--- Task goal ---
Rewrite the records starting with the line that contains "Open the help question mark button" and going on through the end of the records, replacing "Open" with "Select" and changing nothing else. Leave the pictures out.

---- Supplied material

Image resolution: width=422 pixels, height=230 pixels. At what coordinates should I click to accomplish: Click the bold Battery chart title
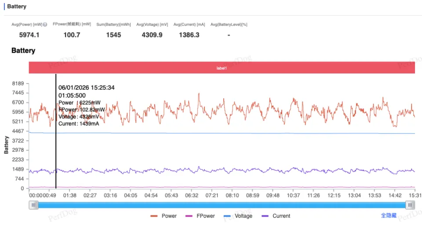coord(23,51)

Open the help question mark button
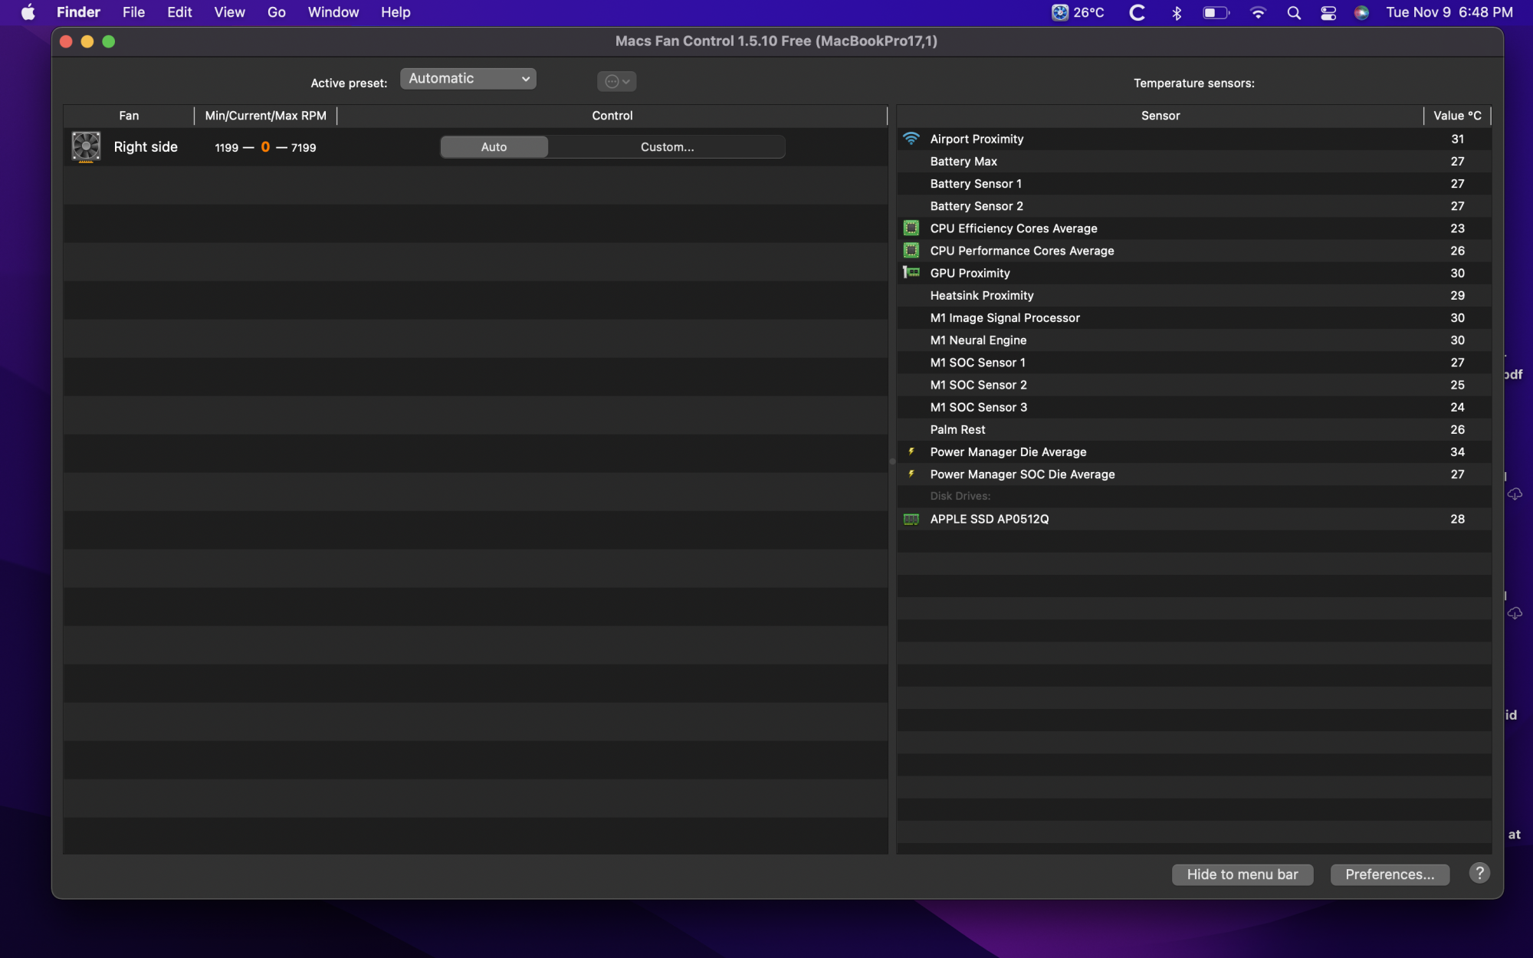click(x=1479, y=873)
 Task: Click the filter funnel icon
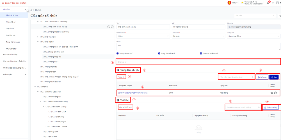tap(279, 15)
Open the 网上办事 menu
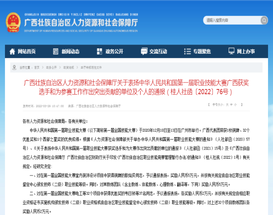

--------

--- Answer to this exercise ---
Select the help question mark button
click(x=1479, y=873)
 Task: Click the filter funnel icon
tap(279, 15)
Select the 网上办事 menu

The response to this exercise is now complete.